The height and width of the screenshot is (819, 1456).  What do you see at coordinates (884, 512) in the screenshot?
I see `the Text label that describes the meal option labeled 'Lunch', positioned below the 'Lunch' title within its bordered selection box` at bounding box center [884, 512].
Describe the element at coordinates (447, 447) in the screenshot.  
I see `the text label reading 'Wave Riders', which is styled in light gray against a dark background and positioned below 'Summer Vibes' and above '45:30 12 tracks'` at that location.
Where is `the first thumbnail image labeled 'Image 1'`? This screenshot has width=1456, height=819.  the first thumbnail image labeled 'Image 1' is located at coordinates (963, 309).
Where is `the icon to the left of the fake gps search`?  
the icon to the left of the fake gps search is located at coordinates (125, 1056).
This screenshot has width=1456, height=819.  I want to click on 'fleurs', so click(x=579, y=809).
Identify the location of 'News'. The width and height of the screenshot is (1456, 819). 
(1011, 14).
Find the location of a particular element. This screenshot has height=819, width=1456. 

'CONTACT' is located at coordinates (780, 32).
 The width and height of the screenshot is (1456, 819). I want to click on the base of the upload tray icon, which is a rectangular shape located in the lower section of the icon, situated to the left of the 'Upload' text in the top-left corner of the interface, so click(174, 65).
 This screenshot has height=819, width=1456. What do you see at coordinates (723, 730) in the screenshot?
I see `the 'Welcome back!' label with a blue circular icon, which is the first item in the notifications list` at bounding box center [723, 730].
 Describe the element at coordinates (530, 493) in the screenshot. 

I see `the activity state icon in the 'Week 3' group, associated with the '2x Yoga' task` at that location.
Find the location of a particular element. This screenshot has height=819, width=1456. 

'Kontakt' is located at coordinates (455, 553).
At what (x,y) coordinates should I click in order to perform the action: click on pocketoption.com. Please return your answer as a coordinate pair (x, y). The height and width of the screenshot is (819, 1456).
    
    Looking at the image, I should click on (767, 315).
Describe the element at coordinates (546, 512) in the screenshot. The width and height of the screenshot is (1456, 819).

+++++

Goal of the exercise:
Rewrite the rows above, substituting "specific element" for every "particular element" and keeping everything else the same.

Solution:
The height and width of the screenshot is (819, 1456).  What do you see at coordinates (884, 512) in the screenshot?
I see `the Text label that describes the meal option labeled 'Lunch', positioned below the 'Lunch' title within its bordered selection box` at bounding box center [884, 512].
Describe the element at coordinates (447, 447) in the screenshot.  
I see `the text label reading 'Wave Riders', which is styled in light gray against a dark background and positioned below 'Summer Vibes' and above '45:30 12 tracks'` at that location.
Where is `the first thumbnail image labeled 'Image 1'`? This screenshot has width=1456, height=819.  the first thumbnail image labeled 'Image 1' is located at coordinates (963, 309).
Where is `the icon to the left of the fake gps search`?  
the icon to the left of the fake gps search is located at coordinates (125, 1056).
This screenshot has width=1456, height=819.  I want to click on 'fleurs', so click(x=579, y=809).
Identify the location of 'News'. The width and height of the screenshot is (1456, 819). 
(1011, 14).
Find the location of a specific element. This screenshot has height=819, width=1456. 

'CONTACT' is located at coordinates (780, 32).
 The width and height of the screenshot is (1456, 819). I want to click on the base of the upload tray icon, which is a rectangular shape located in the lower section of the icon, situated to the left of the 'Upload' text in the top-left corner of the interface, so click(174, 65).
 This screenshot has height=819, width=1456. What do you see at coordinates (723, 730) in the screenshot?
I see `the 'Welcome back!' label with a blue circular icon, which is the first item in the notifications list` at bounding box center [723, 730].
 Describe the element at coordinates (530, 493) in the screenshot. 

I see `the activity state icon in the 'Week 3' group, associated with the '2x Yoga' task` at that location.
Find the location of a specific element. This screenshot has height=819, width=1456. 

'Kontakt' is located at coordinates (455, 553).
At what (x,y) coordinates should I click in order to perform the action: click on pocketoption.com. Please return your answer as a coordinate pair (x, y). The height and width of the screenshot is (819, 1456).
    
    Looking at the image, I should click on (767, 315).
Describe the element at coordinates (546, 512) in the screenshot. The width and height of the screenshot is (1456, 819).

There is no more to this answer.